= What you need to do =
Report only the number of lines below in which the string "from" appears.

Collected data

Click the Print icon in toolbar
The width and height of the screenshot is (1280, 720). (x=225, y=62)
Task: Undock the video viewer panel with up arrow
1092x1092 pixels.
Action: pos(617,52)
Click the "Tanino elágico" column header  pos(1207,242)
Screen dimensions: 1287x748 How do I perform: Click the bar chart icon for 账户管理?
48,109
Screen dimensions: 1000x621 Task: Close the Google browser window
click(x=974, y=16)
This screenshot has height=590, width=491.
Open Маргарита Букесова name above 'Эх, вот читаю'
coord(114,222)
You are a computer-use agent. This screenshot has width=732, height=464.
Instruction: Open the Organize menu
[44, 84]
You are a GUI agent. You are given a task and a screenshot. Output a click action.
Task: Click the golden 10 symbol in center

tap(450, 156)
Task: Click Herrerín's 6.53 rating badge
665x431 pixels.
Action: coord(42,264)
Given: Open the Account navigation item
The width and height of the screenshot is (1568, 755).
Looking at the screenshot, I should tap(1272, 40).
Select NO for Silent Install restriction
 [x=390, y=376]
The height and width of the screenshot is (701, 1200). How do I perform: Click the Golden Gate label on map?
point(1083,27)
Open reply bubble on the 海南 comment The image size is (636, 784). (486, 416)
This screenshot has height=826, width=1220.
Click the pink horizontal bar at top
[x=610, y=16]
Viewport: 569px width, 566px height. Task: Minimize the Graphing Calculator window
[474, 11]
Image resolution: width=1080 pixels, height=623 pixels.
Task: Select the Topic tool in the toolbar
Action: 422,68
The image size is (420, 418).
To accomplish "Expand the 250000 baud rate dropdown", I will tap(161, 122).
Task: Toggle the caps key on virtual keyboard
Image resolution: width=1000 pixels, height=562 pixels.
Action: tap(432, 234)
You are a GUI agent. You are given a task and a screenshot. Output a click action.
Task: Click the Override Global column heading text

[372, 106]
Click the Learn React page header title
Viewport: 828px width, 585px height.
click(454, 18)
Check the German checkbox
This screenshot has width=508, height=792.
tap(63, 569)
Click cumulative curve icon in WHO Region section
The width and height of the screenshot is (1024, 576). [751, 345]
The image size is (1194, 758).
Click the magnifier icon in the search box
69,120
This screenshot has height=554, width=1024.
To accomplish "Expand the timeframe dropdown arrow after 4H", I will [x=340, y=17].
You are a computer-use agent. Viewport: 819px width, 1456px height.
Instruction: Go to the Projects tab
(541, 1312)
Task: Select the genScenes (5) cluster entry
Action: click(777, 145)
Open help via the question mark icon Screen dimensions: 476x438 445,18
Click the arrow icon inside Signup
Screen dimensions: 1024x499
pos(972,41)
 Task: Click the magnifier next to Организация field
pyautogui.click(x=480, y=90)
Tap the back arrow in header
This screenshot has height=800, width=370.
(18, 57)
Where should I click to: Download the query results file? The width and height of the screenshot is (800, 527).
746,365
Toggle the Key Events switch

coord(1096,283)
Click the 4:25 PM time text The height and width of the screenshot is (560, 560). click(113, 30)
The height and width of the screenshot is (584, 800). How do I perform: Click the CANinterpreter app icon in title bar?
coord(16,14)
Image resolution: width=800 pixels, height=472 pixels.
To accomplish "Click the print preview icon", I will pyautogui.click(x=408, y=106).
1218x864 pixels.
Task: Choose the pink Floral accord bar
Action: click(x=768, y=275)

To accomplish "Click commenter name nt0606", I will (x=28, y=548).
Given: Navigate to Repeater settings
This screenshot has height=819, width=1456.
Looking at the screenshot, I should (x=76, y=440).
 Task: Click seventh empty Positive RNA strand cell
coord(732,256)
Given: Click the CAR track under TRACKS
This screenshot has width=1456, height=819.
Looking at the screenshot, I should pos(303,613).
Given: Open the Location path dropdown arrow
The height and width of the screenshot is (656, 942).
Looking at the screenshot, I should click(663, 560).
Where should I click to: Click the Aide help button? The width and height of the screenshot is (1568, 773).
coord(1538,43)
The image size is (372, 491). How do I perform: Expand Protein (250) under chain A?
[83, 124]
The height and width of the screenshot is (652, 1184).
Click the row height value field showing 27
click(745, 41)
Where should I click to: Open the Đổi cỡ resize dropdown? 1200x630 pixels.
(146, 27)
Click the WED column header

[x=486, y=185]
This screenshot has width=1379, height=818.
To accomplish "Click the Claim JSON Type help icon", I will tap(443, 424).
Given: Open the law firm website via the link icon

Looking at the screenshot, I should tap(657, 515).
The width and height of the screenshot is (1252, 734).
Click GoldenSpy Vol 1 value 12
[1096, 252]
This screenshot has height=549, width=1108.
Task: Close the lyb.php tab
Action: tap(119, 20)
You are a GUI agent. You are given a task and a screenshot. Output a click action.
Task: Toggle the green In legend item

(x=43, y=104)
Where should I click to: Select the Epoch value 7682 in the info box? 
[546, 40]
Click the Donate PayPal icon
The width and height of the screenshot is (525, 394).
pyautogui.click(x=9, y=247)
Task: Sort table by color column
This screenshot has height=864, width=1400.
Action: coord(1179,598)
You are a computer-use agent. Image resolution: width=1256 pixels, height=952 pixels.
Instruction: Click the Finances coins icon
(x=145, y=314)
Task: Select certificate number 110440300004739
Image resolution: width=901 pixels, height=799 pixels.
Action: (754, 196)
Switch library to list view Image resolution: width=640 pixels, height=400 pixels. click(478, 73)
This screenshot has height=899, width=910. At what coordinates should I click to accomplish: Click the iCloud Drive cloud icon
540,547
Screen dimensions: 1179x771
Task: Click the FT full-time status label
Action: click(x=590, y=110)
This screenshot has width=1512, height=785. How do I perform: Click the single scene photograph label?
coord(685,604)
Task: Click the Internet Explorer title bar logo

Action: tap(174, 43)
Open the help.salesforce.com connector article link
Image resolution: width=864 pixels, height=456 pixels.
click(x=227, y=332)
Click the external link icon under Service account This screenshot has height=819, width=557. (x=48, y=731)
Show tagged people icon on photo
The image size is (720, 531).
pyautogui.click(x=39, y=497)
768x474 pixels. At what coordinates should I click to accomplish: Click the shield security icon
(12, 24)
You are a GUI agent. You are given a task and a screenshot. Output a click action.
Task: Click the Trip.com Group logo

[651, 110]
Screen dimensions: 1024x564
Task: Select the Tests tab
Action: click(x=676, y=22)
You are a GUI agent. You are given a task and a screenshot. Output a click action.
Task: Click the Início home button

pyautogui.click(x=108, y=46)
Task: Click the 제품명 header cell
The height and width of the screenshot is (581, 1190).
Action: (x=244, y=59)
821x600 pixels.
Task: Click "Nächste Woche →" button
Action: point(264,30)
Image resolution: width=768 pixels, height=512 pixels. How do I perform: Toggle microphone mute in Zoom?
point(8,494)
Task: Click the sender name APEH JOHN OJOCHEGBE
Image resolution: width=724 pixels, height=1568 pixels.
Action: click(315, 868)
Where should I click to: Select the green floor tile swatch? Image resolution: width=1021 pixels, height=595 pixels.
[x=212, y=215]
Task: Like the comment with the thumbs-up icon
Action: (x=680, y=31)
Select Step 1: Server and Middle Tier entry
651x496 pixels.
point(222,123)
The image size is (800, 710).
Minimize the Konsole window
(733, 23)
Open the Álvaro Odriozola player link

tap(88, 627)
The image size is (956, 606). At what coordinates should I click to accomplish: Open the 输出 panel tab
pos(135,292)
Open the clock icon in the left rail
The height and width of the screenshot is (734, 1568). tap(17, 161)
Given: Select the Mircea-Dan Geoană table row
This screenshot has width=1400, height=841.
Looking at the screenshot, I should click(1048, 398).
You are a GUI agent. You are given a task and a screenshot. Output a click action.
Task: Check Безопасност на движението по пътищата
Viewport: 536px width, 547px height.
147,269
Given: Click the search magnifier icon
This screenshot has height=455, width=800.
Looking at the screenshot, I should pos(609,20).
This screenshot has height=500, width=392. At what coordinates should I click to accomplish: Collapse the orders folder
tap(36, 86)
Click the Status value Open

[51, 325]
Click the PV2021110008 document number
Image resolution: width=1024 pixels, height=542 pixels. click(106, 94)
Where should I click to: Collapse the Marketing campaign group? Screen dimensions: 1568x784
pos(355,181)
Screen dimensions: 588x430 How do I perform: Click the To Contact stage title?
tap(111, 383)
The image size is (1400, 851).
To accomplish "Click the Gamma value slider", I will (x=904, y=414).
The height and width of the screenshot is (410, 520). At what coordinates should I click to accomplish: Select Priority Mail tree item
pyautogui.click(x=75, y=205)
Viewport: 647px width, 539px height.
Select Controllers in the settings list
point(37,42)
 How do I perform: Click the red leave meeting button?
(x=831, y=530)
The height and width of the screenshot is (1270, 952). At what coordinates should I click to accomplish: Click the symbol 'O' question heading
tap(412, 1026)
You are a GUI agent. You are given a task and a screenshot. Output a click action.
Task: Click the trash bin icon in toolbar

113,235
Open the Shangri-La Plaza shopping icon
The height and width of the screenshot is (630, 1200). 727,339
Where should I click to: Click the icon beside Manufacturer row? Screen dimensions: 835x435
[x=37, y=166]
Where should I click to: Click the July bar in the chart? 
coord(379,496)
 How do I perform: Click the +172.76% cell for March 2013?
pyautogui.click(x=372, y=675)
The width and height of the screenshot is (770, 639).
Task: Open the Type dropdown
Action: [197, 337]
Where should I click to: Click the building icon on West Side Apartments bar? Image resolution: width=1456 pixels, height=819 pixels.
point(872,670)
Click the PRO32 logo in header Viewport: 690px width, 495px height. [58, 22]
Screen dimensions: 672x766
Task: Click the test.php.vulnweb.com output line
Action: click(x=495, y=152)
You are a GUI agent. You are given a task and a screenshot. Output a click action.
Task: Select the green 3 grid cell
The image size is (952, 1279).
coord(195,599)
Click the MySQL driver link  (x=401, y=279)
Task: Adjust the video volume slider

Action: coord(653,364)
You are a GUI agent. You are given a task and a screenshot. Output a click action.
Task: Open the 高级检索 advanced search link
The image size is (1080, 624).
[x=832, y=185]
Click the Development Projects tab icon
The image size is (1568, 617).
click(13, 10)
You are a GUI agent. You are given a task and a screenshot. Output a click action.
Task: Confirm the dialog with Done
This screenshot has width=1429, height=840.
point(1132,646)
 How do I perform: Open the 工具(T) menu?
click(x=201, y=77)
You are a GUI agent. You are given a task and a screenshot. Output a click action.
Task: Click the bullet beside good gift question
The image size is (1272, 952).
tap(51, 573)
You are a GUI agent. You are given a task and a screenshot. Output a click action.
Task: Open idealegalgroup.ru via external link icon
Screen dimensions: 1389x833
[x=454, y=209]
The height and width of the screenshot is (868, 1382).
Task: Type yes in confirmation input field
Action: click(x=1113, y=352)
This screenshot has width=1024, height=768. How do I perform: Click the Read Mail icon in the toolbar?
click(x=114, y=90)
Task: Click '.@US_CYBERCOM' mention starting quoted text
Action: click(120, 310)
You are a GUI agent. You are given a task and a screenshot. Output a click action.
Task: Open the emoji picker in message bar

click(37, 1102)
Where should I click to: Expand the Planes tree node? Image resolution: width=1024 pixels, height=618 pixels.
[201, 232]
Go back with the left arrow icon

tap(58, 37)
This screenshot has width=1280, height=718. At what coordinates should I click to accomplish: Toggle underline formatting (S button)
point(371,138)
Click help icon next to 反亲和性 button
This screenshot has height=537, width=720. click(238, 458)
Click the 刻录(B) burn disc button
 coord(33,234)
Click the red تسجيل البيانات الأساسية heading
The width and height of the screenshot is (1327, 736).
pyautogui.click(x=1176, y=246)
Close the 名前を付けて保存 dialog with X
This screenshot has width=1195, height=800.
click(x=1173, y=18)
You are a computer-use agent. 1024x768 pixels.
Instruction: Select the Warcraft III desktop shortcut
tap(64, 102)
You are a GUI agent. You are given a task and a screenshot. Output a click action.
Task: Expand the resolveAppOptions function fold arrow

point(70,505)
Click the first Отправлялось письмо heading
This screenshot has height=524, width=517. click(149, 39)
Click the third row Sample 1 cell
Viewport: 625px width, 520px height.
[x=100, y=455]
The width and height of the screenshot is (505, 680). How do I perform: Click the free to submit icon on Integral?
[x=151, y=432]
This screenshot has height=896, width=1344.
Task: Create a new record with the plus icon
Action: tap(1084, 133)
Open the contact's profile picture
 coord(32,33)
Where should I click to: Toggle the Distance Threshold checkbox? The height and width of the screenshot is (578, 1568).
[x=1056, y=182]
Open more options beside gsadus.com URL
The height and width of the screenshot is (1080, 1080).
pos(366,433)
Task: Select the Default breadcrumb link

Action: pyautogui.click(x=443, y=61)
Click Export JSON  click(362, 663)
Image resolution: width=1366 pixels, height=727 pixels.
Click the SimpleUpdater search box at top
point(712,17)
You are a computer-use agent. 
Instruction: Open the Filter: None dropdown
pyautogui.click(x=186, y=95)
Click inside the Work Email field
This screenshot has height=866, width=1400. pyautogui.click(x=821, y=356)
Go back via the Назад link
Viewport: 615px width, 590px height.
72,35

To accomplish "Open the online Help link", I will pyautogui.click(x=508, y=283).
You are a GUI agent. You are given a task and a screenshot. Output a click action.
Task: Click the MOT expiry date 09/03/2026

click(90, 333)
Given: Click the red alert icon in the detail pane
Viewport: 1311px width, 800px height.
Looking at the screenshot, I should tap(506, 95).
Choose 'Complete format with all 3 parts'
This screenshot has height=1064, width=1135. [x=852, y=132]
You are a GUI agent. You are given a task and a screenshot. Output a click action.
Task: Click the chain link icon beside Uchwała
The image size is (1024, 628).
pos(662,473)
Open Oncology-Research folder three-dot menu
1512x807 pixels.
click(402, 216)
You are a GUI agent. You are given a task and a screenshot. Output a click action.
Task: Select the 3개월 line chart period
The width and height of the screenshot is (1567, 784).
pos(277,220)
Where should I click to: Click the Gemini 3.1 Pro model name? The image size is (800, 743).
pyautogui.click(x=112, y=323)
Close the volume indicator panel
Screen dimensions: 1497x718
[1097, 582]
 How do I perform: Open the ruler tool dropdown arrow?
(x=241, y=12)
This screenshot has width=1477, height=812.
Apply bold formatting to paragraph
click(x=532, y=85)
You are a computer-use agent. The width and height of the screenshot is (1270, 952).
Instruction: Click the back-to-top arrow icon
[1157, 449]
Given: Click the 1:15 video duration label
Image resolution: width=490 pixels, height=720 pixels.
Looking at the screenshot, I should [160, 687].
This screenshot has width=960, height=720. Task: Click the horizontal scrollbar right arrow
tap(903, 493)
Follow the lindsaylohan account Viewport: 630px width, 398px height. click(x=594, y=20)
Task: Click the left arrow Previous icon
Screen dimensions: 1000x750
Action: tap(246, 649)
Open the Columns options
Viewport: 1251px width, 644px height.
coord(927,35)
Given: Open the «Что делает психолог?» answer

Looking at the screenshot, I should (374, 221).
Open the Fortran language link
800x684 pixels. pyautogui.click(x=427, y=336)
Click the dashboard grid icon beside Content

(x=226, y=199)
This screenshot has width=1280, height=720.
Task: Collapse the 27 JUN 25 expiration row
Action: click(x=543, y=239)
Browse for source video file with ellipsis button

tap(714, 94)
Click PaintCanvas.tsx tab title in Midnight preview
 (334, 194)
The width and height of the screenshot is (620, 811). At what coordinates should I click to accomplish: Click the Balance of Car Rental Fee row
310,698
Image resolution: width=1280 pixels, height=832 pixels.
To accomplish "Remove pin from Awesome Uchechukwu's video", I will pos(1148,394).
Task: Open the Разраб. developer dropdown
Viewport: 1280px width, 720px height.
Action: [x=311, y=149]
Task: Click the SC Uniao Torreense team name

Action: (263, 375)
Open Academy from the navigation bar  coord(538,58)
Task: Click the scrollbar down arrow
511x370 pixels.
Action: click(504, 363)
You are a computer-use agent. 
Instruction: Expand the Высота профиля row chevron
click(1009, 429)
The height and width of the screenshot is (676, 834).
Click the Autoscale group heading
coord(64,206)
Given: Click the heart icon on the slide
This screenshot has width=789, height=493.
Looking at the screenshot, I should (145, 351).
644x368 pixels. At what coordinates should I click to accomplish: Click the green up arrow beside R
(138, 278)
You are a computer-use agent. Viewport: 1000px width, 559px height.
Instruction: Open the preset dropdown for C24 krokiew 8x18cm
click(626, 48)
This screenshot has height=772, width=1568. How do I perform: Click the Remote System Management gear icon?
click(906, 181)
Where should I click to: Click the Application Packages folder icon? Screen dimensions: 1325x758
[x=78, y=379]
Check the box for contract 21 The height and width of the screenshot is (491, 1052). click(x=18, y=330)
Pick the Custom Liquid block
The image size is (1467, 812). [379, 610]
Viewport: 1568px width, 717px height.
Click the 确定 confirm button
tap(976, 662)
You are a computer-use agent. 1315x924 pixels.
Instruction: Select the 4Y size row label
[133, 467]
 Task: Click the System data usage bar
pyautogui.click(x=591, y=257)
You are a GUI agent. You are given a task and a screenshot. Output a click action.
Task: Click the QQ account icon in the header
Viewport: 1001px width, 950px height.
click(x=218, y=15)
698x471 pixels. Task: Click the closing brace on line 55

= Exercise response =
2